A key advantage for all parties considering distressed asset disposition is that it boils down to choosing between a short sale and a deed-in-lieu. Yet, exceptionally long foreclosure timelines are holding hostage lenders, servicers and borrowers of distressed mortgage loans.

“Specific to timelines” are one of the main drives in selecting a deed-in-lieu versus a short sale, says Leo Esposito, a loss mitigation and asset disposition expert with ServiceLink. It all depends on a borrower’s individual case as much as on “how much time servicers can save in getting the asset from pre-foreclosure, through the foreclosure process and into the REO status before they can liquidate it.”

In cases when borrowers hand in the keys to a property that is still standing, the servicer or investor has the option to take over the house, process a deed-in-lieu and move on to final disposition faster.

Again, the question is: How much time can be saved?  Does it make sense to get the title reversed?
Most servicers pursue traditional deed-in-lieu processing. “However, a few things have changed,” he says.

The first major change is that servicers are more aggressively seeking a deed-in-lieu “offering it much earlier in the workout process” compared to only a few years ago when it was seen as the last tool in the workout or liquidation process. “The reason is because servicers see it as a very viable option.”

The incentives servicers offer today also are much more aggressive, the compensation is higher than it has been in years past.

Especially in foreclosure states where foreclosure timelines are getting longer and it may take up to 36 months, the amount offered to borrowers has increased drastically from one to two thousand dollars to, in some cases $10,000 and more, he says. “Unfortunately it is about math, what it adds up to.” If in a judicial state, where it could last for years, the foreclosure process has not been commenced, or has been commenced very recently, it becomes an issue for the servicer “whose hands are tied because the borrower is not going to move out of the house unless there is an incentive to do so,” he added.

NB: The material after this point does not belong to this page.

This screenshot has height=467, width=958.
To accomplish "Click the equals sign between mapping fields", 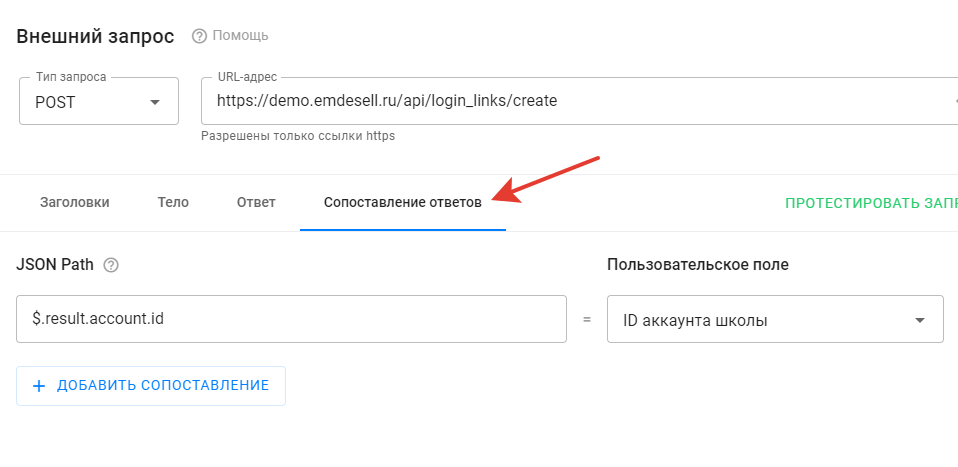I will point(587,320).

“Borrowers are holding the home, and the foreclosure, over the servicer’s head, they are holding servicers hostage. The power is in the hands of the borrowers.”

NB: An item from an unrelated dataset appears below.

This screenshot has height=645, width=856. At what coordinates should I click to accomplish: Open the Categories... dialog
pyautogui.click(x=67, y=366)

Ultimately it depends on how much the servicer is willing to pay given the specific metrics of the property. The servicer has to compare the amount of management and other holding costs with the amount of the compensation and even at $10,000 it is significantly lower than management costs.

The third major change in the disposition marketplace however is in the model itself. How processing and servicing operations are managed, the software and technology is used to proceed with a deed-in-lieu makes a major difference, he says.

It is a decisive factor not only because it determines the scale of operations but also the overall efficiency of dispositions where all the power is in the hands of the servicer.

“Traditionally the deed-in-lieu process was a much more fragmented process. Servicers had to deal with multiple attorneys in multiple states,” he explained. The new modules available have allowed servicers to centralize their processes.

Many servicers are switching from fragmented operations to centralized systems that no longer handle deed-in-lieu transactions through operational processes that involve a number of different offices, points of contact or vendors, according to Esposito.

The ServiceLink module is one such example that can be used in all states because it provides the property title data chain and are licensed to contact borrowers and communicate with them directly.